Ever Heard of Advocacy Cards?
Advocacy cards. They don’t have quite the same ring as loyalty cards do, but maybe get used to the idea?
While advocacy cards are not a living, breathing thing, advocating for customers is fast becoming the new way retailers should approach customer relationship-building beyond simple loyalty efforts.
While a loyalty card program rewards consumers for quantity of goods and services bought, advocacy cards could go a step further to inform the qualitative aspect of the retailer-customer bond— rewarding shoppers who buy healthy foods, for example, with points, gift cards or other incentives.
Sounds like a daunting task for a retailer, but it’s one that all retail channels should think about.
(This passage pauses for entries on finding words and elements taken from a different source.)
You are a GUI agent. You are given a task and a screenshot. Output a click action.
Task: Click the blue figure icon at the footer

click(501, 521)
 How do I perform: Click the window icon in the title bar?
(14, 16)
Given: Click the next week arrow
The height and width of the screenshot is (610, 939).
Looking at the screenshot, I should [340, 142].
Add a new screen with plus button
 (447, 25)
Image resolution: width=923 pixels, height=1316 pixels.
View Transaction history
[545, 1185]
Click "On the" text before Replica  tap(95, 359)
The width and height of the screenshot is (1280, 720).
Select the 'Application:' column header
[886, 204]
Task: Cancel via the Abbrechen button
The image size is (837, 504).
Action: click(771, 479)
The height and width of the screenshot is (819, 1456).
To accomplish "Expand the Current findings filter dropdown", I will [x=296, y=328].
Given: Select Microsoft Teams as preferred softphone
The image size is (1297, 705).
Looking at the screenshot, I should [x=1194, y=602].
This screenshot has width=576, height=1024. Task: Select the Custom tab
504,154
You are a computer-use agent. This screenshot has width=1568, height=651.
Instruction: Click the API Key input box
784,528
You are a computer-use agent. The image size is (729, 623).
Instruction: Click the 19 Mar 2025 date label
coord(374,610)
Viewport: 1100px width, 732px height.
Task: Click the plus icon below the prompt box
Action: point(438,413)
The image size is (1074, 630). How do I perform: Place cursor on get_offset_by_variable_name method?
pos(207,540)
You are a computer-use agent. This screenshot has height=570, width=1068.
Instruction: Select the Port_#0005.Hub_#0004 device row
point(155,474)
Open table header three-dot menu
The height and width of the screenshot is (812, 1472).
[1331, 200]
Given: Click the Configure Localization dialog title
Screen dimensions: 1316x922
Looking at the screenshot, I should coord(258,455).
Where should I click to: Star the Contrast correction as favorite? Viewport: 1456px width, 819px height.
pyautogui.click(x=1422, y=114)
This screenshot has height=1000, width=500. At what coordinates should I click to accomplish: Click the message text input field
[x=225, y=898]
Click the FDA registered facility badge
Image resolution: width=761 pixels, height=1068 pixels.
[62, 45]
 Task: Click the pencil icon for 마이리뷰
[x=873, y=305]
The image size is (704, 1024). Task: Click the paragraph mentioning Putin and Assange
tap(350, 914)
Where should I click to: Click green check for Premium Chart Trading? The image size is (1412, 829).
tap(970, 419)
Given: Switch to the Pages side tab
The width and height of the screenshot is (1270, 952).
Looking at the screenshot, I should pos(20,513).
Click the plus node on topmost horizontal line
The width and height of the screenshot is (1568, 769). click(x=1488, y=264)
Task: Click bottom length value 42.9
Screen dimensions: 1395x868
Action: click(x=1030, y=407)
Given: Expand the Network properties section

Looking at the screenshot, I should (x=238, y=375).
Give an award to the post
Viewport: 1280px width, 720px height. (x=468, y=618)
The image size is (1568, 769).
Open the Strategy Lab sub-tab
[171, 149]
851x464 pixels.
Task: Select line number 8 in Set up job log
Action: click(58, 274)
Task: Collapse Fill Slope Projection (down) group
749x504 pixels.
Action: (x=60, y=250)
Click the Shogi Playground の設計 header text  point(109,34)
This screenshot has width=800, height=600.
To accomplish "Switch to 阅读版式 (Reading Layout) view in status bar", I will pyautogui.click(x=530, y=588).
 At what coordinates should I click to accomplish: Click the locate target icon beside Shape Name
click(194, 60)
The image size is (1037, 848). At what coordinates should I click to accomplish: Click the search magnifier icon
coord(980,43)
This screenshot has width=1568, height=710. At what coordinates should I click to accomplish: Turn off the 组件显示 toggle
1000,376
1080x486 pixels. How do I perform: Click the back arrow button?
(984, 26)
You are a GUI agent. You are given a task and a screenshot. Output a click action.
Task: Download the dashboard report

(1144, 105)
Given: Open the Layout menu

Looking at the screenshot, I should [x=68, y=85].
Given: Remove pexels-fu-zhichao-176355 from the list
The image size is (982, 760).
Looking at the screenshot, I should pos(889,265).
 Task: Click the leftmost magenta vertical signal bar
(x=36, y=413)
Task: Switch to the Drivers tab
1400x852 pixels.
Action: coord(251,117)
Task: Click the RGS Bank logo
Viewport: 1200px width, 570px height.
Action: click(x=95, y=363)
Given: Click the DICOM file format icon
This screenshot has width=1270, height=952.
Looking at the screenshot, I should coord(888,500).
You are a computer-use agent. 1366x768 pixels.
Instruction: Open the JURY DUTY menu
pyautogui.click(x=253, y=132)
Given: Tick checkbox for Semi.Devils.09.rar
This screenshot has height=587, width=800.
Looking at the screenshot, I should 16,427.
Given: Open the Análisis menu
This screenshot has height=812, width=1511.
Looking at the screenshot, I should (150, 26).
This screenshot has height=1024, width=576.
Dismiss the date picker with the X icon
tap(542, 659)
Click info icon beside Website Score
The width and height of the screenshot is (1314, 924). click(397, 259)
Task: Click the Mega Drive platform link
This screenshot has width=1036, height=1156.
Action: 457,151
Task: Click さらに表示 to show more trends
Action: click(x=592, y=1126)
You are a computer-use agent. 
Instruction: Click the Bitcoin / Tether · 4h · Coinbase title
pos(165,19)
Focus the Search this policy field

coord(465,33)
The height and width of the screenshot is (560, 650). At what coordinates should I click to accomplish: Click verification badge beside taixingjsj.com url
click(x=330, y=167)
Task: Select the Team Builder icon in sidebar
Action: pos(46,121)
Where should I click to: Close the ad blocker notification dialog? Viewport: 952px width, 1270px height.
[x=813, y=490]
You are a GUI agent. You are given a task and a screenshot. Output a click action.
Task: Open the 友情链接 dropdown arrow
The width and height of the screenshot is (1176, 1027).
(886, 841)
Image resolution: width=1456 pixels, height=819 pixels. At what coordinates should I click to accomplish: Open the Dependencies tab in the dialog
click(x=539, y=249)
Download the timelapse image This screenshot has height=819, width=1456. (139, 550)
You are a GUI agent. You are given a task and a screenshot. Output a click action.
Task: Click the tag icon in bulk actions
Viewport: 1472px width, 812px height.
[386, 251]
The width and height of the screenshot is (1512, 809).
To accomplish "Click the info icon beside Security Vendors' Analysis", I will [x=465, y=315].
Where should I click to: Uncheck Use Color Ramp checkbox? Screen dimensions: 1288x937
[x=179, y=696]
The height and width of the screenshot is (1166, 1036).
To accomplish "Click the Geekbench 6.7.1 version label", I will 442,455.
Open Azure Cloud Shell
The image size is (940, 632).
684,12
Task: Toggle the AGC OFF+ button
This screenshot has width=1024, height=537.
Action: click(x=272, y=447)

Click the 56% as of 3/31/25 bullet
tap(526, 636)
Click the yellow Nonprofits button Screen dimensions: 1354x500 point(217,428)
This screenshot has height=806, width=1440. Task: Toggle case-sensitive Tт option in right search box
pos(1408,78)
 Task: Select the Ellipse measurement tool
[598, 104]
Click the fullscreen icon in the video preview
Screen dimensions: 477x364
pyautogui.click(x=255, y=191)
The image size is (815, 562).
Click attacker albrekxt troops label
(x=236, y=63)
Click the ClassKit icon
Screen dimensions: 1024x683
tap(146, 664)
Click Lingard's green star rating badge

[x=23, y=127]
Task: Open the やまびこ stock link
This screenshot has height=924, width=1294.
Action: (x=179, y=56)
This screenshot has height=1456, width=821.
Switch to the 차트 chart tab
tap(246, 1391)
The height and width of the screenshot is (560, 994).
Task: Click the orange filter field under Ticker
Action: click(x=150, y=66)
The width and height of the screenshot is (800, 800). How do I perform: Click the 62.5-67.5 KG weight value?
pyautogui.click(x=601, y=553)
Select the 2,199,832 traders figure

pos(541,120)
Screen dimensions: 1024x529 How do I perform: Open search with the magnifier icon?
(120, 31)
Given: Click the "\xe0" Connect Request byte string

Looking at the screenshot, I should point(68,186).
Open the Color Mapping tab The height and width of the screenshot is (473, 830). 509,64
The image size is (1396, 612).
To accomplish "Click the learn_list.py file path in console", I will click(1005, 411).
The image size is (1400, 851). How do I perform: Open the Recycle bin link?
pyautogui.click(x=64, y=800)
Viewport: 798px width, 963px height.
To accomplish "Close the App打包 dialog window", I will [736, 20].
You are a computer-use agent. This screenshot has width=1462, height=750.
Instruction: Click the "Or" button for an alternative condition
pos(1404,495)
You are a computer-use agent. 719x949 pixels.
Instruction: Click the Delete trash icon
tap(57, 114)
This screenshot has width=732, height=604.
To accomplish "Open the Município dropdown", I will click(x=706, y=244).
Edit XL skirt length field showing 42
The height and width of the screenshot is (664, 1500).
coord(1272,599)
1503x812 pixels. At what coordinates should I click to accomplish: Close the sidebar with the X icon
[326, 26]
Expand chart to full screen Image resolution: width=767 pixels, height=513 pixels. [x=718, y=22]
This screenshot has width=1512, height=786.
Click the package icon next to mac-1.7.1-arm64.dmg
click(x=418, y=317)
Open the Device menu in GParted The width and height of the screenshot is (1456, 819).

Retailer advocacy for customers was discussed during the webinar “Top Food Trends for 2016.” Sponsored by The Food Institute and BMO Harris, the session was comoderated by Phil Lempert, known as the “SupermarketGuru,” and The Food Institute CEO Brian Todd.
In addition to citing consumers’ thirst for additional product information along with coming to grips that the “retail world is in flux,” Lempert said advocacy might be the new loyalty. In that spirit, “focus beyond relationships and think beyond loyalty to advocacy,” he said.
Your consumers are already vigilant when it comes to the food selection process—like vetting a political candidate. They abide by concepts of “free from” and “less is more,” the latter meaning products with five or fewer ingredients and no artificial ingredients. Foods labeled with health attributes saw sales increase 13%, said Lempert, citing the National Grocers Association-SupermarketGuru 2015 survey.
The broad picture: A new way of eating will be defined by new proteins, algae, insects, vegetable, yeast, cricket flour and nut powders. Rewarding your customers for participating in the trend could incentivize those higher-margin items, and earn you goodwill and higher sales in the process.